* _WORK TASK_:
Answer these from the passage below:
(a) Where did the speaker recently have to give a speech?
(b) What name does the passage propose in place of "sweat pants"?
(c) What color does the passage say the Nude crayon is?

[Opening PASSAGE section]

I had to give a speech at a senior citizen home recently. I get a little nervous about public speaking, so someone told me that in order to relax I should just imagine the audience in their underwear. What kind of advice is that? I spend most of my time trying not to picture the elderly in their underwear. I'm not going out of my way to imagine it now, especially while I'm trying to give a speech.
The older they get, all men start wearing their underwear more often in public. Especially fathers. I go over to my friend's house, and his Dad is always just lounging around in his underwear. It's like being in some late night Cinemax porn movie, except with a cast of only 50-year-old flabby men.
Overall, though, I think I'd prefer just wearing underwear around than wearing sweat pants. There's something about sweat pants that I don't like. I think it's the fact that they actually have the word "sweat" in the name of the pants. It's like wearing pants named after B.O. Sweat pants, sweat shirts, sweat socks ... who's sweating that much? And now there's a whole line of casual sweat apparel, for the times when you're just relaxing and sweating at the same time. There's nothing like lounging around the house to work up a good total-body sweat.
They should think about changing the name; that would help a lot. Instead of sweat pants call them Perspiration Pants. It has more of a refined sound to it. You could wear your Perspiration Pants to the luncheon or the cricket match. At least they call them sweat pants rather then sweaty pants, because that would imply they were pre-sweated before you bought them.
Actually, about the only time I wear sweat pants is to bed. I'm not a sleep-in-the-nude type of guy. I do like the word "nude," though. I like it because Nude is also a specific color of Crayola Crayon; it's sort of an off-white yellow color. The crayon actually has the word "nude" printed right on it. Every person I drew was always nude. The crayon people should forget being polite and instead of "nude," just admit that they really want to give the crayon a title like, "The Butt-Naked Color Crayon."
That's what I liked most about Crayola Crayons, that they all had long and beautiful titles for their different colors. Sea Mist Blue, Sunset Over Spain Amber, Dew Covered Grass Green, all printed right on the crayon. They never had any crayons with names like Varicose Vein Purple. Little kids fighting over who gets to use the different colors, "Hey, that's my 'Fat Bald-Headed Man Pasty White,' it's your turn to use 'Slutty Lipstick Red' now."

[Closing PASSAGE section]
[Opening MATERIAL PROVIDED section]

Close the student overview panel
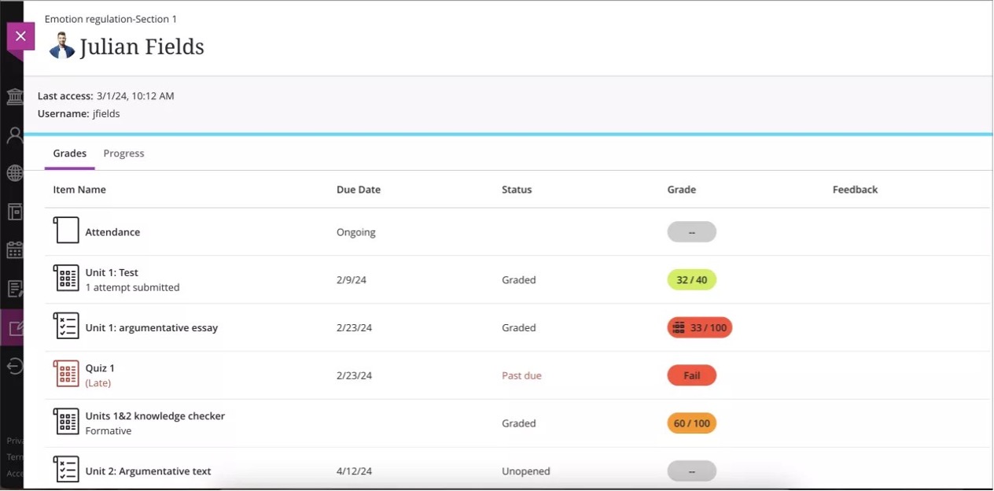pos(20,36)
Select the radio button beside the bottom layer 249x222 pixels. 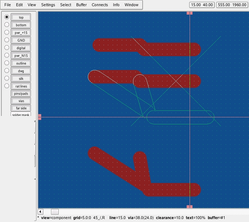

[Closing MATERIAL PROVIDED section]

* _OUTPUT FOR THIS TASK_:
(a) At a senior citizen home.
(b) Perspiration Pants.
(c) Sort of an off-white yellow.